California

Guy: Are they gay?
Friend: Yes, they're holding hands and wearing the same clothing.
(15 seconds later)
Guy: Are they gay?
Girl: That's a family.

Hillcrest, California

Slacker student boy, after teacher has announced half the class will have to take summer school: Yeah! Summer school!
Serious student girl: What's so great about summer school?
Slacker student boy: You get to get out earlier and you can do all sorts of shit without getting in trouble.
(serious student girl rolls eyes and shakes head)
Slacker student boy: Why don't you like summer school?
Serious student girl: I don't find the idea of waking up early through the summer appealing.
Slacker student boy: Have you ever had summer school?
Serious student girl: No, and I don't plan on doing so.
Slacker student boy: Don't be so sure of that, because one day you're going to start doing drugs.

San Jose, California

Overheard by: inoursecrets

Finnish lady: They waited years to diagnose him so now of course he's got a lot of luggage.
American lady: Wait, don't you mean baggage?
Finnish lady: Luggage?
American lady: Baggage.
Finnish lady: Baggage, luggage.
Brazilian man, totally bewildered: Suitcases?

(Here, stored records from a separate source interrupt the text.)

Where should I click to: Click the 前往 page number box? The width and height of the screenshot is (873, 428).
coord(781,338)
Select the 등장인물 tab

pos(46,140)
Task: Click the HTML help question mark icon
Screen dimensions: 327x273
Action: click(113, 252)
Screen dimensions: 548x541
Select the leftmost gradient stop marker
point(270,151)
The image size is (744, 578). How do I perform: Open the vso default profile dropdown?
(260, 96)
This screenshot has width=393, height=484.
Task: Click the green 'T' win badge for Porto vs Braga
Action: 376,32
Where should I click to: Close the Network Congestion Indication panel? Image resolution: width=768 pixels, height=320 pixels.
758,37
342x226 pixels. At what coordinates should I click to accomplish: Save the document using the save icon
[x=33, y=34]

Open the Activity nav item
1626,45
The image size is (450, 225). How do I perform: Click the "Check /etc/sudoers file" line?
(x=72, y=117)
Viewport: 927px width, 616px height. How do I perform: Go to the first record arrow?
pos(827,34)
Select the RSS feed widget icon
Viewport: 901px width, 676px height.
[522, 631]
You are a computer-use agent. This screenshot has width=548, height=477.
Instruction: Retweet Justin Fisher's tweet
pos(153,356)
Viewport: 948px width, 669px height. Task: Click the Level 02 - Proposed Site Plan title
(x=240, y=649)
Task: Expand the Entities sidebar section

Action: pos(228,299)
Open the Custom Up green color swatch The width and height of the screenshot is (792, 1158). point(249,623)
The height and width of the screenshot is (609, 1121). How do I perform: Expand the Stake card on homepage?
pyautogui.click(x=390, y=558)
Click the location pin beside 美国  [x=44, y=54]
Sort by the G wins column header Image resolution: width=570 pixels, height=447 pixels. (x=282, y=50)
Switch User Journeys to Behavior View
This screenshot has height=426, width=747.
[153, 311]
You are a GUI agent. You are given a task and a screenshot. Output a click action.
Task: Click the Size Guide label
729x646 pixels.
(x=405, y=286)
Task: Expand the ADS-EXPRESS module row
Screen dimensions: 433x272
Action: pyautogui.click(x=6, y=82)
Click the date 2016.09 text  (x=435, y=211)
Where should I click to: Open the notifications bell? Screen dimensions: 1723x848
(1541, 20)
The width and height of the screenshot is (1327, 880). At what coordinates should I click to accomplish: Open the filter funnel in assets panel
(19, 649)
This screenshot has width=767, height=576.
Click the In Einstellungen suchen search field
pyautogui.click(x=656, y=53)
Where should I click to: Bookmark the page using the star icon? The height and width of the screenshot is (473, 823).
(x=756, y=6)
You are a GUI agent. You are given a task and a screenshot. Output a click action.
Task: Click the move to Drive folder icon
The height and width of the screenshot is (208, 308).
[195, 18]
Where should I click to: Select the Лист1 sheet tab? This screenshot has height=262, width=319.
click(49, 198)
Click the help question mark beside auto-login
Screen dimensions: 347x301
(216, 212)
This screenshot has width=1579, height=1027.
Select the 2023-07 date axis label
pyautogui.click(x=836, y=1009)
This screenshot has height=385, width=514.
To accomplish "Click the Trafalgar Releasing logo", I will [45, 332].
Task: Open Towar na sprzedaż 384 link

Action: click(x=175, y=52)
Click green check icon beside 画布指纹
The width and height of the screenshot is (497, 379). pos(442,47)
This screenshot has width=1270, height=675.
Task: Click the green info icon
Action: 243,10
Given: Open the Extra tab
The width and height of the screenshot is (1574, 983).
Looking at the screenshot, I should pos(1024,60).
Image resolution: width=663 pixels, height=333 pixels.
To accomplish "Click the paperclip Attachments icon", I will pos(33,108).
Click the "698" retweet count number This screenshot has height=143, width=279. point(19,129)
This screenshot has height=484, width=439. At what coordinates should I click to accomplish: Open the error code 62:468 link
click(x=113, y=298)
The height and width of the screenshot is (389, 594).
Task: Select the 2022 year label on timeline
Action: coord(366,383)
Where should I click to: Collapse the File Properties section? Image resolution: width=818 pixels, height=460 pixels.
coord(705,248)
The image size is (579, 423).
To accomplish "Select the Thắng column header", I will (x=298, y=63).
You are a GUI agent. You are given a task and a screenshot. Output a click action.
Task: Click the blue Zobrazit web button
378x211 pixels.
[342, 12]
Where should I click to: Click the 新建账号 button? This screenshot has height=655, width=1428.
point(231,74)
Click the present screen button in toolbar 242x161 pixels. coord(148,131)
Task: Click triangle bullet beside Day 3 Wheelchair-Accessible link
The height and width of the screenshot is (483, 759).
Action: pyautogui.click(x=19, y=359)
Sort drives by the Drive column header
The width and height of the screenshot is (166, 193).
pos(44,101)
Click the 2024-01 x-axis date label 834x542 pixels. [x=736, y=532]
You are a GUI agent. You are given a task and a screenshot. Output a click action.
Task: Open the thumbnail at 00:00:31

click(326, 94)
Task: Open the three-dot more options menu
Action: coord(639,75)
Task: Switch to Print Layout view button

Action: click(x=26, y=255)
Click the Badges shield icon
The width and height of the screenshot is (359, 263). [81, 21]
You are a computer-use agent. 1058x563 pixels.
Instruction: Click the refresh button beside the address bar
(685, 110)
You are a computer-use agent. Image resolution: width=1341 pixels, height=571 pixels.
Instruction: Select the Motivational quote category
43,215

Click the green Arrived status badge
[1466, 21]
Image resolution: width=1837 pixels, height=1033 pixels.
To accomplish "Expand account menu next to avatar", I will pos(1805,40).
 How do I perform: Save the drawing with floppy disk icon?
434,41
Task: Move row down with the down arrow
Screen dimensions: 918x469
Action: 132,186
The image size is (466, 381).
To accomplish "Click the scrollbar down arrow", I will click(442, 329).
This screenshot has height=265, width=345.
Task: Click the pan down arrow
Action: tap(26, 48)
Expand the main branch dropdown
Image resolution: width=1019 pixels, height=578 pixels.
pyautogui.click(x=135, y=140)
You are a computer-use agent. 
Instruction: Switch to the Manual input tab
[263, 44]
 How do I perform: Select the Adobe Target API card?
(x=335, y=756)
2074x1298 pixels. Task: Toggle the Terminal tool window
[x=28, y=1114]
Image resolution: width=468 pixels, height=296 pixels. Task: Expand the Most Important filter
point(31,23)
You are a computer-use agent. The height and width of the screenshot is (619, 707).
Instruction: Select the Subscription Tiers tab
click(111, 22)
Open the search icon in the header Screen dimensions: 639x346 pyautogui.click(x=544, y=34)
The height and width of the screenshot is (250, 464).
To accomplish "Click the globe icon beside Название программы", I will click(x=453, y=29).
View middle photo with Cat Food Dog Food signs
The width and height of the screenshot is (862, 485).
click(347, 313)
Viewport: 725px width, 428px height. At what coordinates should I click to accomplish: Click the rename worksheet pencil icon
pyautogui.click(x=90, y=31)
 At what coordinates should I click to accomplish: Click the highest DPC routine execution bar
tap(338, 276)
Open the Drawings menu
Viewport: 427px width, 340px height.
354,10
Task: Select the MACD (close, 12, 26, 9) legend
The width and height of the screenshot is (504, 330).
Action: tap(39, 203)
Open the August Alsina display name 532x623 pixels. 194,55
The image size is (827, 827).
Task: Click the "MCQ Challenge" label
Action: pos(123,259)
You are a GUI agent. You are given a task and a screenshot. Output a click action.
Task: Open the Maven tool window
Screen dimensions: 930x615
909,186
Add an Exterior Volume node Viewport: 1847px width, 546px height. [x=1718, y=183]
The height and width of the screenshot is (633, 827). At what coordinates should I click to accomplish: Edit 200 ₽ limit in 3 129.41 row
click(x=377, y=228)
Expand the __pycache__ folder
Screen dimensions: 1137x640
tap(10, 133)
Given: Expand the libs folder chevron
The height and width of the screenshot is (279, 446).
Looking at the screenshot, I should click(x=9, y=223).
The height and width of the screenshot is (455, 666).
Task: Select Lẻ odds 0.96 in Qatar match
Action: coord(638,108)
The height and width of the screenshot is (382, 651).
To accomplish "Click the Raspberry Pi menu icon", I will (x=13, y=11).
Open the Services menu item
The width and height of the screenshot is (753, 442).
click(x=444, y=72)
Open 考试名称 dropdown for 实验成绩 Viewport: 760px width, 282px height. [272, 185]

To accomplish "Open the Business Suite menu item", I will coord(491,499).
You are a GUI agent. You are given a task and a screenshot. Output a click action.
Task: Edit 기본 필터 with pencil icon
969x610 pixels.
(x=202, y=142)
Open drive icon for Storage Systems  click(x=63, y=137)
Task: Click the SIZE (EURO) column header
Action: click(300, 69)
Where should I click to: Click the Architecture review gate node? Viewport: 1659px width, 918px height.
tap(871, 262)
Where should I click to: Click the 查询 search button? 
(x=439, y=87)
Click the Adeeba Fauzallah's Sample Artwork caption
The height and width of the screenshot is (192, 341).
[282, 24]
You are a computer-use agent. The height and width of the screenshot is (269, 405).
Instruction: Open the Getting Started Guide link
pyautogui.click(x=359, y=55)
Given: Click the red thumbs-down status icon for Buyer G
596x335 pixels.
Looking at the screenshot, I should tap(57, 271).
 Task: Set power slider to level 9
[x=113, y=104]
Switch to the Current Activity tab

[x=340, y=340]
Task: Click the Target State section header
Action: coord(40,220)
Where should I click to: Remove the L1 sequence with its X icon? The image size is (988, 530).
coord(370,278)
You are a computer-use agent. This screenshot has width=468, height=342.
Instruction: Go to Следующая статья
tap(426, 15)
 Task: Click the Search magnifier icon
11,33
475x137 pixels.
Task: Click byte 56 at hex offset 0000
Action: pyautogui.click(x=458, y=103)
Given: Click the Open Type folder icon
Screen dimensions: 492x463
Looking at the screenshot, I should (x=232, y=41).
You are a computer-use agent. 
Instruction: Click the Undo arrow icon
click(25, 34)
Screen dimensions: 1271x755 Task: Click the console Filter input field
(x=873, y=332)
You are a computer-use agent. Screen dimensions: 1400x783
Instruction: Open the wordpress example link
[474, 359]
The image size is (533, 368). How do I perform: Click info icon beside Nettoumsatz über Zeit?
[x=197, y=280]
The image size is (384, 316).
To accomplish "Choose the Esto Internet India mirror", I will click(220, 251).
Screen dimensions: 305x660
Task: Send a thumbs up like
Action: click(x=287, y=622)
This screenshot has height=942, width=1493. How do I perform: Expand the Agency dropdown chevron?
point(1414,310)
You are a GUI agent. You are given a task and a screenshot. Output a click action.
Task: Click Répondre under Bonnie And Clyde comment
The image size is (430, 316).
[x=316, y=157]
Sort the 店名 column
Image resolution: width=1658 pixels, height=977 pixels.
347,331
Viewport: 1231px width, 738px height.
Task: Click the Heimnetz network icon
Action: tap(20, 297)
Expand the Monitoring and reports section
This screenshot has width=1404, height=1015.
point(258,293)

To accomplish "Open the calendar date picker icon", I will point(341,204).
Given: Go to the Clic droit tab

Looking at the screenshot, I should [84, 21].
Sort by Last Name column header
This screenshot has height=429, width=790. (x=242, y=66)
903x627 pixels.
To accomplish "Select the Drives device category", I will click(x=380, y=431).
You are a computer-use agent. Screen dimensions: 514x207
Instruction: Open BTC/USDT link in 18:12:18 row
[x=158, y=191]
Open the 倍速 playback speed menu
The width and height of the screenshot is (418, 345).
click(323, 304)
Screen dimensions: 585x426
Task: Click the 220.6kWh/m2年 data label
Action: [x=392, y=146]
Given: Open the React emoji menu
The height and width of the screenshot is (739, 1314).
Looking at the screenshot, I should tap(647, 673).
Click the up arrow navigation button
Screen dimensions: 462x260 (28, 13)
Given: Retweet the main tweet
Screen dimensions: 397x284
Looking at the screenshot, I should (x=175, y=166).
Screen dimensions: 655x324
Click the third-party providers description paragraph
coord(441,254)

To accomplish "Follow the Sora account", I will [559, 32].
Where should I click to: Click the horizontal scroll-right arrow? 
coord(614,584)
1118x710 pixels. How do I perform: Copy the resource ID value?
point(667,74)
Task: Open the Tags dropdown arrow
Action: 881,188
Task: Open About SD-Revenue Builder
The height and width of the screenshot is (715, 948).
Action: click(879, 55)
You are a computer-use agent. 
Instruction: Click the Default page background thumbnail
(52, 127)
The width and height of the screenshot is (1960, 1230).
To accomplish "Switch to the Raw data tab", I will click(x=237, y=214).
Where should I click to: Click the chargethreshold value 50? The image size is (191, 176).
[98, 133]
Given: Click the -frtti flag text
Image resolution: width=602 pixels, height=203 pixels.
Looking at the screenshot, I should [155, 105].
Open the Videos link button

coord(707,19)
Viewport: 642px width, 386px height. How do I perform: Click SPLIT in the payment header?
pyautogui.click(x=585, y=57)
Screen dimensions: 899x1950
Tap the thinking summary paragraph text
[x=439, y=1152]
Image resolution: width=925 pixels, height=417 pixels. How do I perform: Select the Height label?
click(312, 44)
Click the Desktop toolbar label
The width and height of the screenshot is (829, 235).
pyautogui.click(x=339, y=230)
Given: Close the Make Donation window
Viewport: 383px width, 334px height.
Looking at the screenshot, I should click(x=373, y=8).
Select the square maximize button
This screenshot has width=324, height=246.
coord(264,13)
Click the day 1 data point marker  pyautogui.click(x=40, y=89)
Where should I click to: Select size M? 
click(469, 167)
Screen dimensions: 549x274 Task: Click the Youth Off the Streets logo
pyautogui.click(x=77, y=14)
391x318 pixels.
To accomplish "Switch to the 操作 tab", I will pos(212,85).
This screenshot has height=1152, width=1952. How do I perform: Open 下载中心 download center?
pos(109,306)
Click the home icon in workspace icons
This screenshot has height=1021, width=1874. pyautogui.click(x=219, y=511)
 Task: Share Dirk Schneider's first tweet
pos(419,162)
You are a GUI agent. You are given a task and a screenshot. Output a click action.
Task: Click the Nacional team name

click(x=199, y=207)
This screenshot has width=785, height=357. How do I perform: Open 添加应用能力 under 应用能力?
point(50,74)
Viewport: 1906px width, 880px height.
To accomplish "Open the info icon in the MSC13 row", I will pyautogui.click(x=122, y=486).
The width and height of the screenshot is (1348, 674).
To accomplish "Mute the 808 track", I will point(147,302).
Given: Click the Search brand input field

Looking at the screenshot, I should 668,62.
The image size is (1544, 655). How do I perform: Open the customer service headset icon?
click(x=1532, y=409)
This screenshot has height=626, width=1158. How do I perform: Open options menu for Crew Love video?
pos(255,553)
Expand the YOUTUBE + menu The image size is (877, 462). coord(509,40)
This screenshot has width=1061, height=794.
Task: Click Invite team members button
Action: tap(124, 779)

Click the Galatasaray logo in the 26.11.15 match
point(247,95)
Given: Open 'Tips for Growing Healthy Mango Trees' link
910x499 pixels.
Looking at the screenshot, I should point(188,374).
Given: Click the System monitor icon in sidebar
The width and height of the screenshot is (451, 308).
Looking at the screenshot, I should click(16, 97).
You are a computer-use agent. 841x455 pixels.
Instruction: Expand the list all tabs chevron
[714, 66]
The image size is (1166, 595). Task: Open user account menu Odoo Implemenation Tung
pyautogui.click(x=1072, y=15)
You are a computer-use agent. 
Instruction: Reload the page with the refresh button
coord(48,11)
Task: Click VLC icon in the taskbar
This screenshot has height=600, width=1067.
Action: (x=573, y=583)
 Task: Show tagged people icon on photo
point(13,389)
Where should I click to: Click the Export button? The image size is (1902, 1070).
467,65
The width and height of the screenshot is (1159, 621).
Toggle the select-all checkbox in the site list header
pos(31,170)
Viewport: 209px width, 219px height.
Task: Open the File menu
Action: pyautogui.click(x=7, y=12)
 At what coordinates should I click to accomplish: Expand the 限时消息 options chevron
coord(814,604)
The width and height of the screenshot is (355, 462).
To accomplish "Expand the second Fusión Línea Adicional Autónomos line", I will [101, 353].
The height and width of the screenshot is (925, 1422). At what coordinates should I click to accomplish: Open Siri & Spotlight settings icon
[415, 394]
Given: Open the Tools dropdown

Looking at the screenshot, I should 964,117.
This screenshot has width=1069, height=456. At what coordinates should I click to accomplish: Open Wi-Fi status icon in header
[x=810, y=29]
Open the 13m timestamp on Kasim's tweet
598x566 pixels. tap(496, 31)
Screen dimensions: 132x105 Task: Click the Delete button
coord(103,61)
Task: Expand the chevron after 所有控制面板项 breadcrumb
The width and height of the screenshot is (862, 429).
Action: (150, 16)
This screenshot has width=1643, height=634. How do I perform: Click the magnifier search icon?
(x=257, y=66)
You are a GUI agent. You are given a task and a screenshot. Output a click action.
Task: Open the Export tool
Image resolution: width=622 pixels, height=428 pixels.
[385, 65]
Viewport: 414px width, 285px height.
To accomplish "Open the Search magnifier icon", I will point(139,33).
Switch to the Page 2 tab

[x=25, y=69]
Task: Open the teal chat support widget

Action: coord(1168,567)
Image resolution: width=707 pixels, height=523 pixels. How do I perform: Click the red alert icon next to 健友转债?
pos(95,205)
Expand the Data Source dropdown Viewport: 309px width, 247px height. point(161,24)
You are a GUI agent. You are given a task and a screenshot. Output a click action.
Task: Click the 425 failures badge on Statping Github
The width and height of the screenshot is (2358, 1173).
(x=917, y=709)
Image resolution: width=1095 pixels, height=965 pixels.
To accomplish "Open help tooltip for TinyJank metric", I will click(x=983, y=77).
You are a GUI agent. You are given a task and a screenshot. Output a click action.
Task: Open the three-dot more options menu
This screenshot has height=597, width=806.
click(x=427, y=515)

West Hollywood, California

Overheard by: Sprightly

Economics graduate to friend, looking around sadly at subdued crowd: We should go to the poli sci graduation later. I heard it's riotous.

UCLA
Los Angeles, California

Overheard by: Another Economics Graduate

20-something girl to friend: You should totally eat some meat. Maybe you'll get the meat sweats.

Wedding
Redlands, California

Overheard by: Ruben

Girl, referring to a phallic-shaped pool toy: I would like my penis back now, thank you.

Claremont, California

Conductor: Do not buy anything from the man in the yellow shirt and white tennis shoes. He will be arrested.

Subway
Los Angeles, California

Conservative Jewish girl: I think that the draft should be required, like in Israel. That way, every guy would have a great body, and I could let loose and get me a hot one more easily.

UC Santa Cruz
California

Aspiring fashionista: What if I die today and regret that I never dressed up all the time? But if I worked at Banana Republic, I'd be forced to dress up.

BART Train
Berkeley, California

Overheard by: Kaitlen

Heathen #1: That's awesome…like Jesus on a stick.